According to a recent report from the Governor’s Highway Safety Administration, an estimated 5,997 people were killed while traveling on foot last year, an 11 percent increase from the previous year and almost double the growth in overall traffic fatalities witnessed during the same time frame. It is the largest annual increase in the number and percentage of pedestrian fatalities in the 40 year that such statistics have been tracked. Ironically, this extraordinary spike comes at a time when there has arguably never been more interest in walking and walkable places.
There was a time in our country’s history when such a bloodbath in our streets would have prompted outrage and calls for radical change. Yet we as Americans have grown so accustomed to our auto-centric ways that the perils of the status quo are largely accepted as the price we pay for mobility. Meantime, far too often those traveling outside the confines of automobiles, whether by choice or necessity, are often blamed in subtle and overt ways when tragedy strikes, a reminder of the insidious attitude that prevails in our culture that the car is the ruler of our roadways at virtually any cost.
There are important signs of a gradual shift in the public consciousness in favor of a new approach. From vulnerable roadway user laws taking shape in a handful of places to dozens of U.S. cities large and small that have adopted Vision Zero policies, communities are increasingly recognizing the agency we have in creating safer streets through such interventions as lowering speed limits, designing for safety, implementing behavioral change campaigns, and improving enforcement. Perhaps most inspiring, an increasingly large, diverse and sometimes unexpected array of partners are joining the fray to advocate on behalf of better conditions for pedestrians.

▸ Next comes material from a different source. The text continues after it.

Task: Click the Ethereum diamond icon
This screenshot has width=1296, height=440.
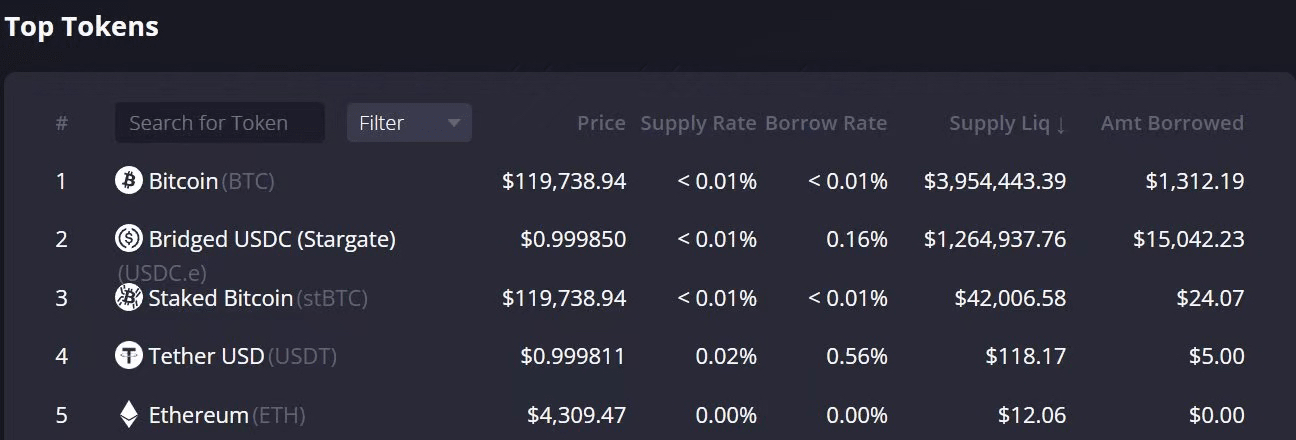Action: click(129, 414)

America Walks is excited to bring many of these partners advocating for more livable communities- from those working in planning and design to those working in social justice and real estate- together for the 2017 National Walking Summit, which will take place this September 13-15th in St. Paul. The Summit will offer participants a first-hand view at what cities across the U.S. are doing to create safe, accessible active transportation systems. Wide-ranging sessions will feature leaders in the Vision Zero movement, offer best practices in engineering, design, policy making and stakeholder engagement, and examples from communities that are successfully making their streets, and by extension their communities, more inclusive, appealing and healthy.